Waddell sold on May 6 a large order of e-mini contracts during a 20-minute span in which U.S. equity markets plunged, briefly wiping out nearly $1 trillion in market capital, the internal document from CME Group Inc said.
The e-minis are one of the most liquid futures contracts in the world, providing holders exposure to the benchmark Standard & Poors 500 Index. The contracts can act as a directional indicator for the underlying stock index.
Regulators and exchange officials quickly focused on Waddell's sale of 75,000 e-mini contracts, which the document said "superficially appeared to be anomalous activity."
Gary Gensler, chairman of the Commodity Futures Trading Commission, said in congressional testimony on Tuesday that it had found one sale was responsible for about 9 percent of the volume in e-minis during the sell-off in the U.S. markets.
Gensler said there was no suggestion that the trader, who he did not identify, did anything wrong in only entering orders to sell. Gensler said data shows that the trades appeared to be a bona fide hedging strategy.
The CME document shows that during the sell-off and subsequent rally, other active traders in e-minis included Jump Trading, Goldman Sachs, Interactive Brokers, JPMorgan Chase and Citadel Group.
(Excerpt) Read more at news.fidelity.com ...
It sucks to be them today. Goldman-Sachs and Morgan Stanley are breathing a sigh of relief.
Wow. My wife used to work for Waddell. I bet she’s glad she doesn’t now!
Having said that, this is the second time in just a couple of mionths that I've become aware of a huge market fluctuation that nobody saw coming, didn't know what to do, and during a window of opportunity opened that could have killed the US economy unless some 'faithful, patriotic watchdog' of some sort put the kibosh on the 'run', a lot of money was made/stolen/hustled from sincere and otherwise hinest investors
If this is true .. has it always been happening or is it a relatively new phenomenom?
Even if this was the initial trigger, It still was the high frequency computers With there sell levels pre-set that caused it all to escalate. It had to be for everything to react as fast as it did. They are covering that up.
I’m not seeing why what they did was wrong.
They sold stuff. You’re allowed to do that on the stock market. What am I missing?
Who is that?
If you use other people’s money (clients), to be used as pawns to further the firm’s position....
Clearly a conflict of interest, and violates the exchange rules, and is pure fraud in its most simple terms.
There, does that help you understand the situation?
::Bangs head against keyboard in frustration::
IT'S WADDELL!!! Who'd you think it was???
I find it incredibly concerning, that after 2002, 2008/2009, that where we stand today, corruption is actually getting worse. Muni insurers, ratings agencies, institutional traders, mega finance firms, hedge funds.... of all those corrupt entities, you see anyone paying the price for the corruption and fraud they are responsible for? In the absence of justice or punishment, the situation is getting worse and worse. Frankly, it is frightening to me, and I’m an 18 year veteran of this business.

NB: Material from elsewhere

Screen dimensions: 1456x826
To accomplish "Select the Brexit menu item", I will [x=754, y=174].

He looks to old to be Waddell,)
Really? I would like English to be the official language, especially when they are speaking English!
bttt
Excellent picture!
Even if this was the initial trigger, It still was the high frequency computers With there sell levels pre-set that caused it all to escalate. It had to be for everything to react as fast as it did. They are covering that up.>>>>>>>>>
I say the same and Waddel won’t be punished because they did nothing wrong. They did something ordinary and normal.

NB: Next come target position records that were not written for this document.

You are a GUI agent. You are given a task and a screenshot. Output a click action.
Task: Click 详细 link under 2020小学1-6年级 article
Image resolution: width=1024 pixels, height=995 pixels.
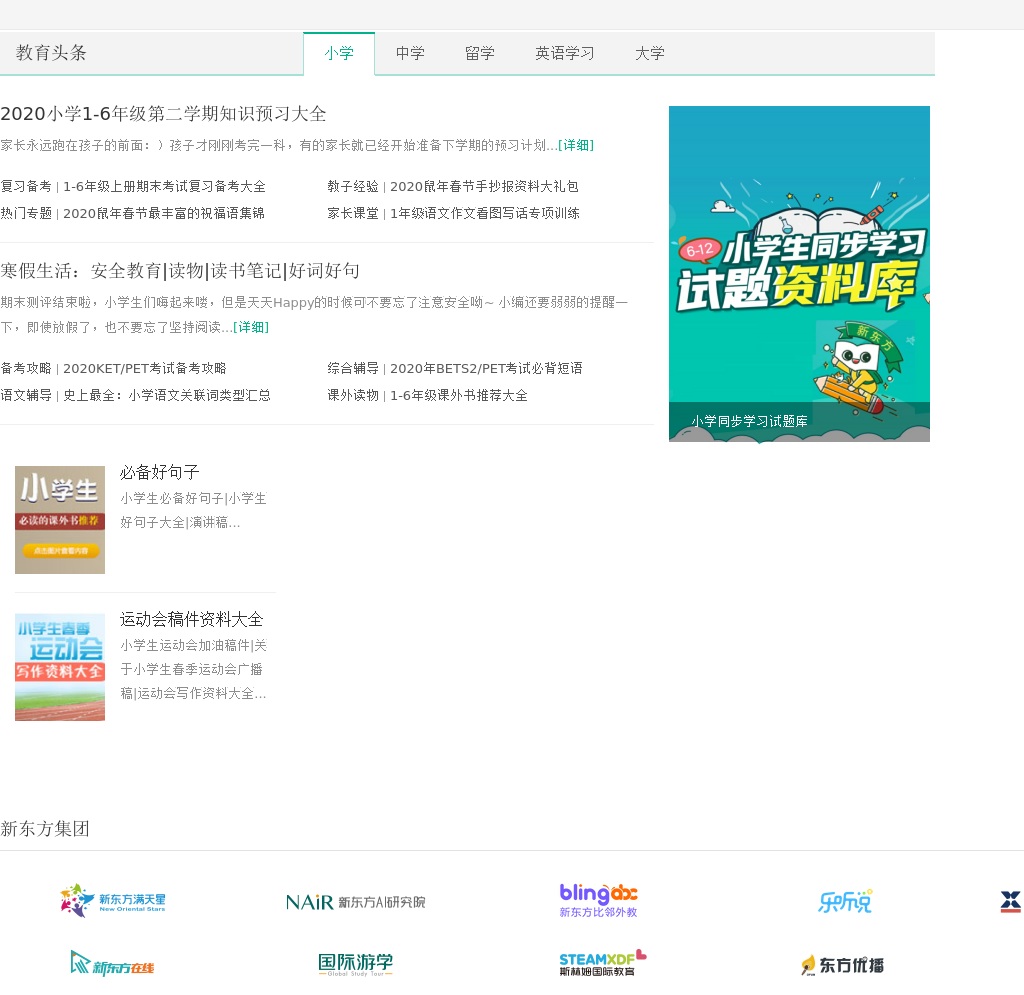point(576,146)
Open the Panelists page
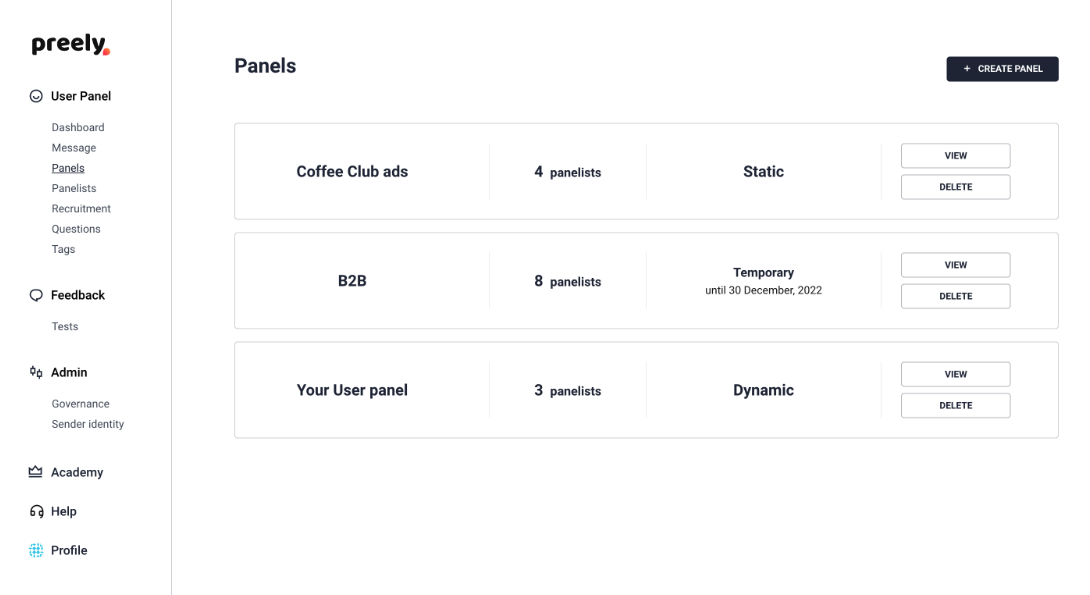The image size is (1090, 595). tap(74, 188)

He may have been retarded or autistic.
One of the greatest characters in the history of the game.
I didn’t see anything about fraud in the article, though I guess there are other articles about this. I can check, no need for you to do my homework for me :0)

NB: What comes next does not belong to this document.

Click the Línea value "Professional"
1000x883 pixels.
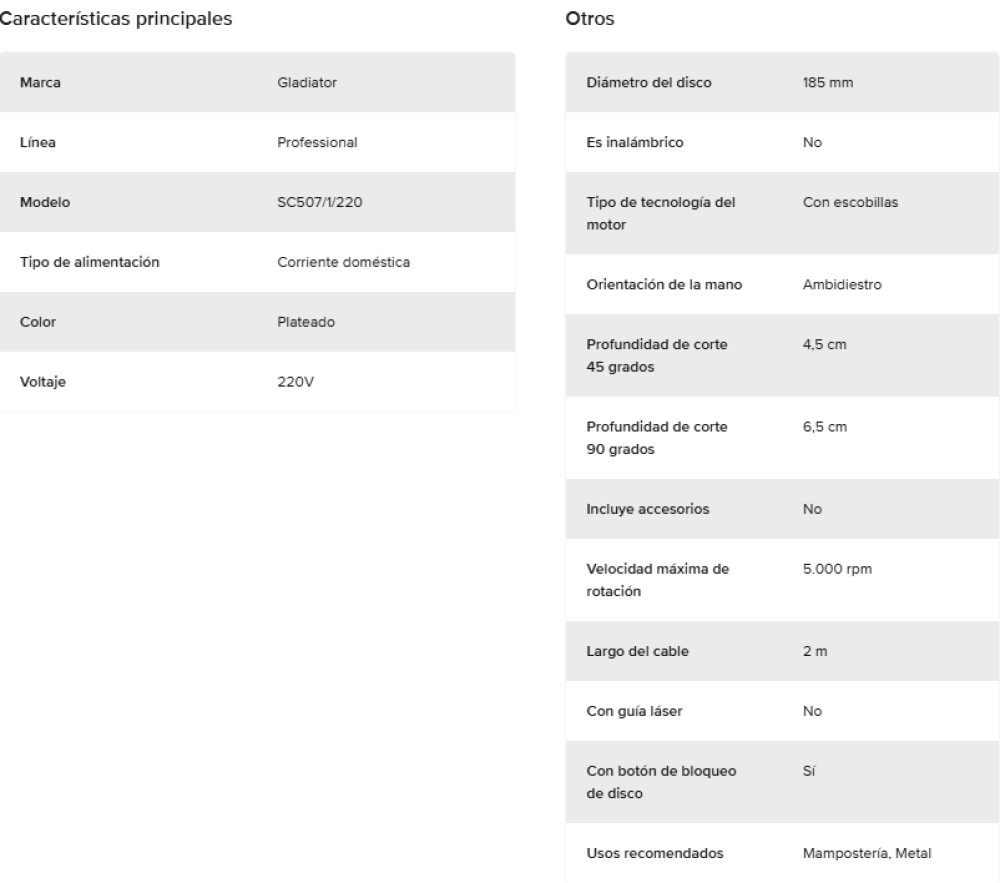point(317,142)
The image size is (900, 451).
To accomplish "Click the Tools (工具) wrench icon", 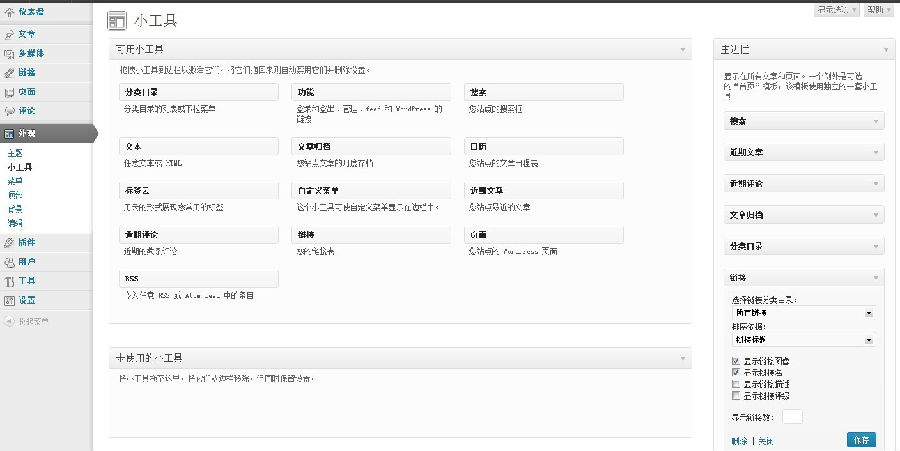I will [x=9, y=281].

But in case you have time to answer: they spent others people money - I get that, that’s their job as money managers. Is it the case that they materially damaged their client’s positions in order to improve separate positions of their own? E.g. did they immediately buy the sold-off positions in their own name/through an intermediary?
If they simply sold off their client’s positions because they thought the market was going to crash, I can see where they were coming from. Because on the day in question the SP500 was over 2% down, a real change from its worse-day behaviors for the last few months, and the Euro was going into a tailspin. A responsible money manager would have been wise to sell off. Surely Waddell’s aren’t being punished for being the first in the queue for the lifeboat?
Most people are buy and hold investors. They will see no impact because of this "blip." If this story is true, then there should be no concern for most investors. Unfortunately, I expect our government to want to put more restrictions and regulations on investors, and given the current administration, they will not be good.